Another Word For It Patrick Durusau on Topic Maps and Semantic Diversity

February 28, 2018

Six Degrees of Wikipedia – Eye Candy or Opportunity for Serendipity?

Filed under: Search Interface,Serendipity — Patrick Durusau @ 3:32 pm

Six Degrees of Wikipedia

As the name implies, finds the shortest path between two Wikipedia pages.

Whatis.com defines serendipity in part as:

In general, serendipity is the act of finding something valuable or delightful when you are not looking for it. In information technology, serendipity often plays a part in the recognition of a new product need or in solving a design problem. Web surfing can be an occasion for serendipity since you sometimes come across a valuable or interesting site when you are looking for something else.
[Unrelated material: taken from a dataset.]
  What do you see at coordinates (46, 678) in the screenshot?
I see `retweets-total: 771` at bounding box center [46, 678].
Serendipity requires exposure to things you aren’t looking for, search engines excel at that, but their results are so noisy that serendipity is a rare occurrence.

Six Degrees of Wikipedia may have a different result.
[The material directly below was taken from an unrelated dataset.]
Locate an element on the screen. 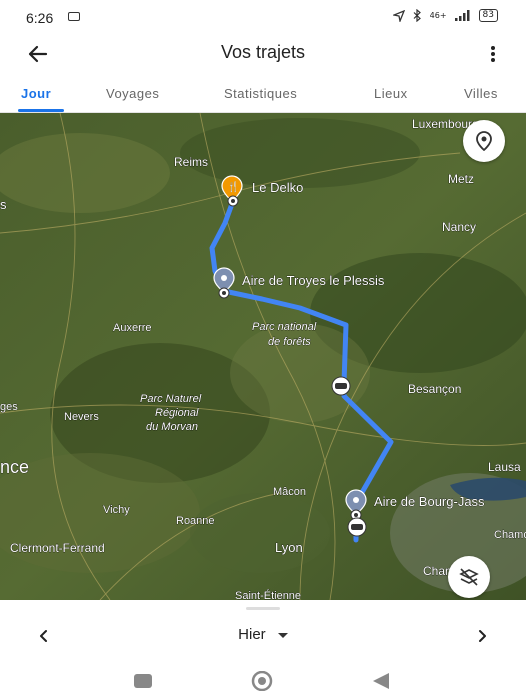 The width and height of the screenshot is (526, 700). map-label-metz: Metz is located at coordinates (461, 179).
First and foremost, humans created the links, for reasons unknown, that form the six degrees of separation. The resulting six degrees is a snapshot of human input from dozens, if not hundreds, of human actors. All of who had an unknown motivation.
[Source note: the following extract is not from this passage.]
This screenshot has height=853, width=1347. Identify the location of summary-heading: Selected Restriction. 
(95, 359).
Second, the limitation to six degrees results in a graph and nodes that can be absorbed in a glance.

Compare to the “I can make big and dense graphs” so typical in the “analysis” of social media results. (Hint: If any US government agency is asking, “The Russians did it.” is the correct response. Gin up supporting data on your own.)

Six degrees between topics would make a fascinating way to explore a topic map, especially one that merged topics from different domains. Randomly select labels to appear along side those more familiar to a user. Provoke serendipity!